A woman found guilty in the death of her 4-year-old son when she jaywalked  on a busy Cobb County street appealed her conviction Tuesday.

Raquel Nelson was granted a retrial last fall after a Cobb County jury found her guilty of vehicular homicide in the 2010 death of her son, A.J. Newman.

Tuesday morning her attorney, Steve Sadow, told the Court of Appeals of Georgia that the Cobb County Solicitor’s office presented insufficient evidence to prove that Nelson was criminally responsible for her son’s death, or to prove that the death wasn’t accidental.

“Had she not been [crossing the street] there, there would be no accident,” Sadow told the three appellate judges during his oral argument. “But legally, she was not the cause of the child’s death.”

He said the jury in the original case was never directed by Cobb State Court Judge Katherine Tankersly to prove Nelson’s guilt beyond reasonable doubt.

“The trial judge did not charge on affirmative burden of proof,” Sadow said in the state appeals courtroom.

Nelson sat quietly on a bench at the rear of the courtroom as her attorney spoke.

She remains charged with vehicular homicide and with crossing a roadway outside a crosswalk, and faces up to three years in jail.

Nelson’s son was struck and killed by an admitted drunk driver – Jerry L. Guy – on the night of April 10, 2010, as she returned home on the bus after a day out with A.J. and her two daughters.

They crossed Austell Road’s northbound lanes to the median rather than walking roughly a half mile in either direction to crosswalks.
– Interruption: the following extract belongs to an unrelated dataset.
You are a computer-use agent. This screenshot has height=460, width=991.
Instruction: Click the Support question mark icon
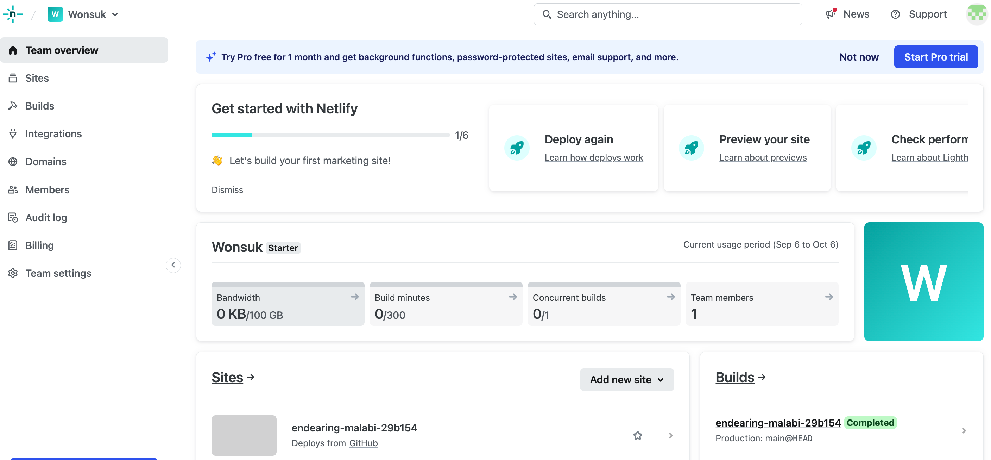(x=895, y=14)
A.J. pulled away from his mother and darted  into the path of Guy’s oncoming van, trying to follow his older sister, who had already made it safely to the other side.
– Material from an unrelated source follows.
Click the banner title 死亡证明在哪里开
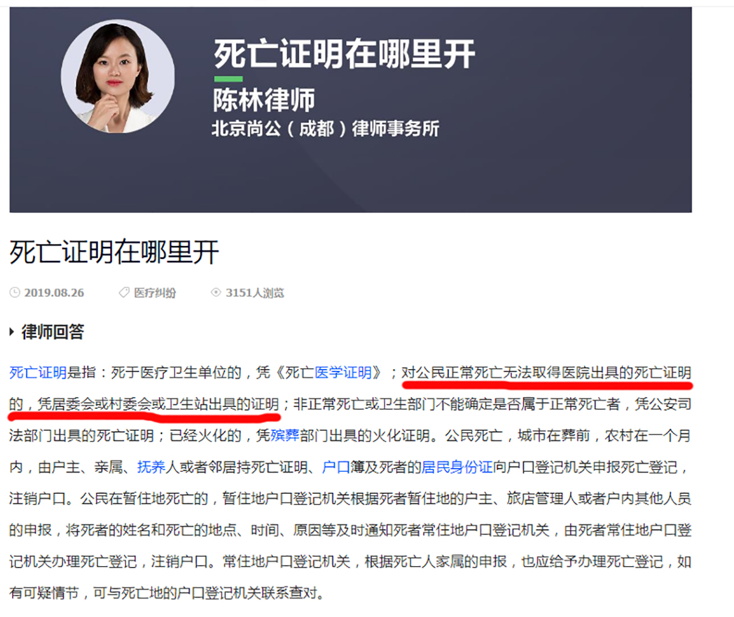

Nelson and her toddler, whom she was holding while trying to save A.J., were also hit but were not seriously injured.

Guy served six months in jail, while Nelson faces a jail sentence of up to three years.

The Cobb Solicitor General’s office did not provide an oral argument. But in a 29-page brief acquired from the Court of Appeals by the Atlanta Journal-Constitution, Cobb Solicitor General Barry E. Morgan questioned Tankersly’s decision to grant an appeal while defending the evidence used in Nelson’s initial conviction.
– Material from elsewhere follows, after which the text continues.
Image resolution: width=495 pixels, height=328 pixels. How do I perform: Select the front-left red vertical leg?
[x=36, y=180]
“After the trial, the trial court … without providing its rationale, granted appellant a new trial,” the brief said. “The State contends that a jury of [the] Appellant’s peers had ample evidence to support its verdict, and urges this court to deny [the] Appellant’s appeal.”

Morgan’s brief identified two points to support denying the appeal:

1.      “The meaning of the term ‘roadway’ in [Georgia’s statute for crossing a road outside a crosswalk] is unambiguous,” and Nelson “was charged with violating this statute because she crossed Austell Road … when it was unsafe to do so.”

2.      “To adopt [the] Appellant’s assertion – that a pedestrian has the right of way across all lanes of traffic on a divided highway when she sets foot in the first lane of travel – would create chaos and danger for both drivers and pedestrians. When a pedestrian chooses to cross a divided highway … outside the protection of a crosswalk, she risks her own safety [as] well as the safety of those with her.”

But Sadow argued that the incident was an accident and shifted the blame to Guy’s impaired driving, saying that motorists can’t expect to never have obstructions in their way.

“Testimony from [witness Yolanda] Williams was that she had sufficient time to stop,” Sadow said. “The driver of a motor vehicle has no right to assume that the road ahead of him is clear.”

After his arguments, Sadow said further prosecution of the case was pointless.

“It serves no valid legal or judicial purpose,” Sadow said.

The Court of Appeals has two terms, or up to six months, in which to make a decision. Until then, Nelson’s retrial, which had been scheduled to begin last November, is on hold.

Nelson acknowledged that it was difficult to sit by and watch, powerless, as her fate was decided.

“It’s hard, but all I can do now is wait,” she said.